Neighbors Say North Dakota Pipeline Protests Disrupt Lives and Livelihoods

https://www.nytimes.com/2016/09/14/us/north-dakota-pipeline-protests.html?mcubz=3&_r=0

ST. ANTHONY, N.D. — Jack Schaaf, 60, has been keeping away from the grassy camp where thousands of Native Americans have joined the Standing Rock Sioux tribe’s fight against an oil pipeline.

Where Native Americans see the camp as a scene of prayer and peaceful protests, Mr. Schaaf and other ranchers and residents in the conservative, overwhelmingly white countryside view the protests with a mix of frustration and fear, reflecting the deep cultural divides and racial attitudes in Indian country.

“You get 2,000, 3,000 Natives together — is it safe?” Mr. Schaaf asked as he mowed the grass outside a home he and his son are building next to a cornfield, about 10 miles north of the camp.

The federal government on Friday temporarily blocked construction of a crucial section of the 1,170-mile Dakota Access pipeline, which would cross ranchers’ fields and a river just north of the Standing Rock Sioux reservation. But protests have continued, and there are roughly 2,000 representatives from different tribes and environmentalists still active at the protest site.

Mr. Schaaf said he had no problem with people standing up for a cause, but he was tired of navigating a police checkpoint if he wanted to drive into Mandan for a pizza. He complained that closings at Lake Oahe had prevented him from boating. And he said the protesters had no right to march on a public highway. “I think it’s totally wrong,” he said. “If they want to protest, they should be in the ditch.”


Not all the Standing Rock Sioux are protesting the pipeline

http://www.cnn.com/2016/10/29/us/dakota-pipeline-standing-rock-sioux/index.html

The Standing Rock Sioux call this reservation home, and many are not on the frontlines of this months-long, and at times violent, protest. With no end in sight, what does it mean to them? And are they even united in their support?

The answer to that last question: Not even close.

No one makes this clearer than Robert Fool Bear Sr., 54, district chairman of Cannon Ball.
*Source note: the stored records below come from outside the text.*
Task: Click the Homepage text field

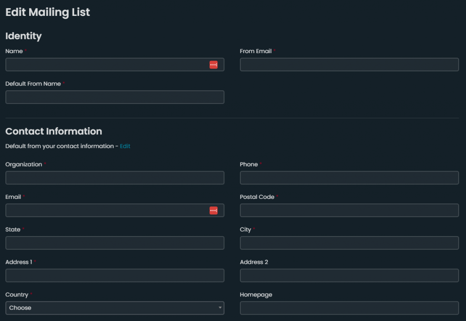Action: tap(349, 308)
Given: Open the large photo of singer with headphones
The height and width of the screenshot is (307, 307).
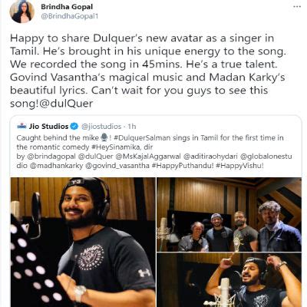Looking at the screenshot, I should 83,242.
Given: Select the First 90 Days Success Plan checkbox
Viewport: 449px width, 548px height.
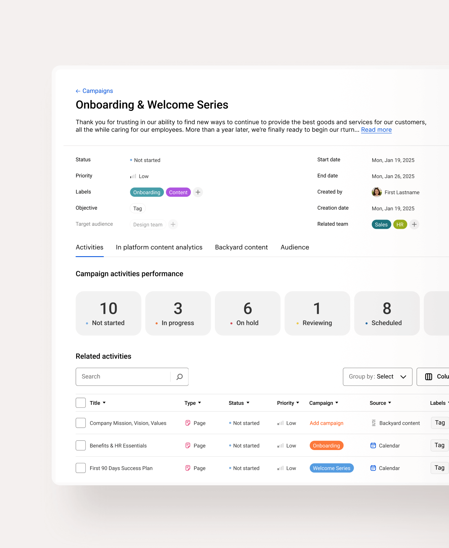Looking at the screenshot, I should click(81, 468).
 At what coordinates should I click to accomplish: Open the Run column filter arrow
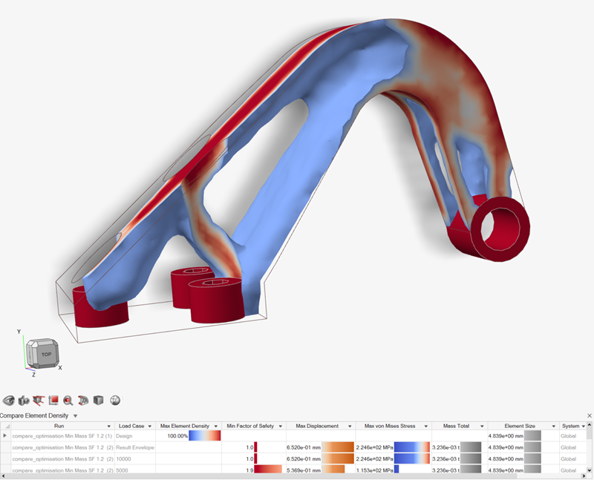(109, 426)
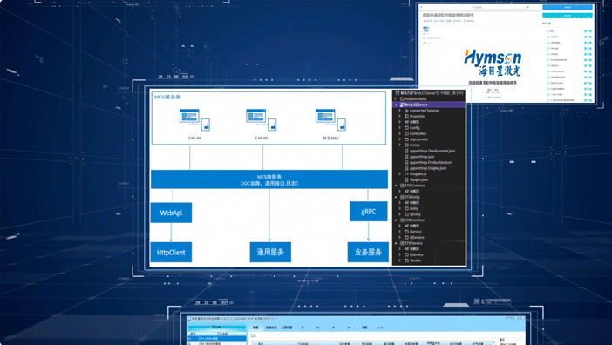Select the HttpClient box
This screenshot has width=612, height=345.
tap(171, 253)

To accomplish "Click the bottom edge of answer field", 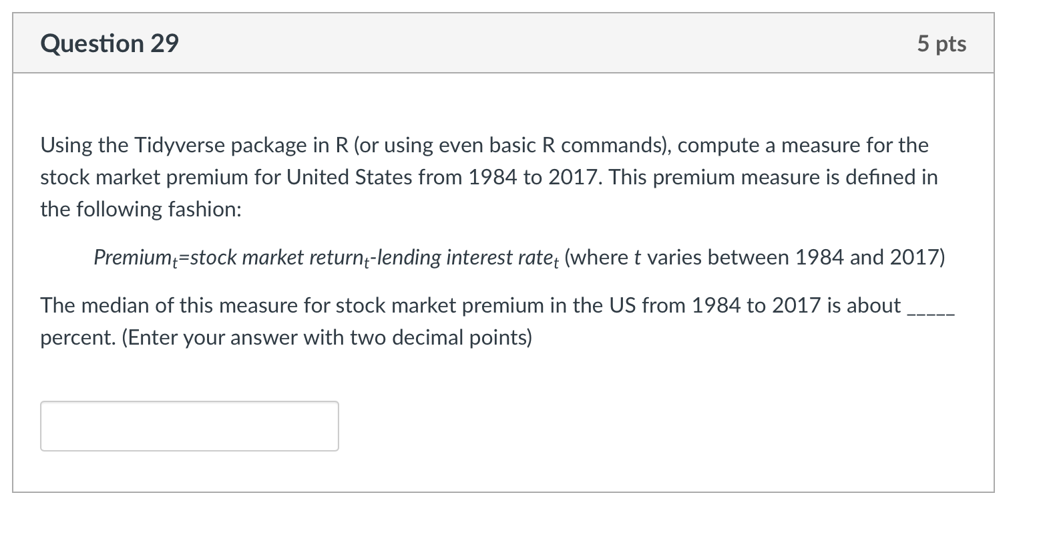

The town he runs, estimated population of 840, is just a few miles from the action. It’s so close that, given the faceoffs with law enforcement, you have to pass through a police checkpoint to reach it.

It’s about time people heard from folks like him, he says.

Fool Bear has had it with the protesters. He says that more than two years ago, when members of the Standing Rock Sioux Tribe could have attended hearings to make their concerns known, they didn’t care. Now, suddenly, the crowds are out of control, and he fears it’s just a matter of time before someone gets seriously hurt. Go down to the camps, he says, and you won’t see many Standing Rock Sioux.

“It irks me. People are here from all over the world,” he says. “If they could come from other planets, I think they would.”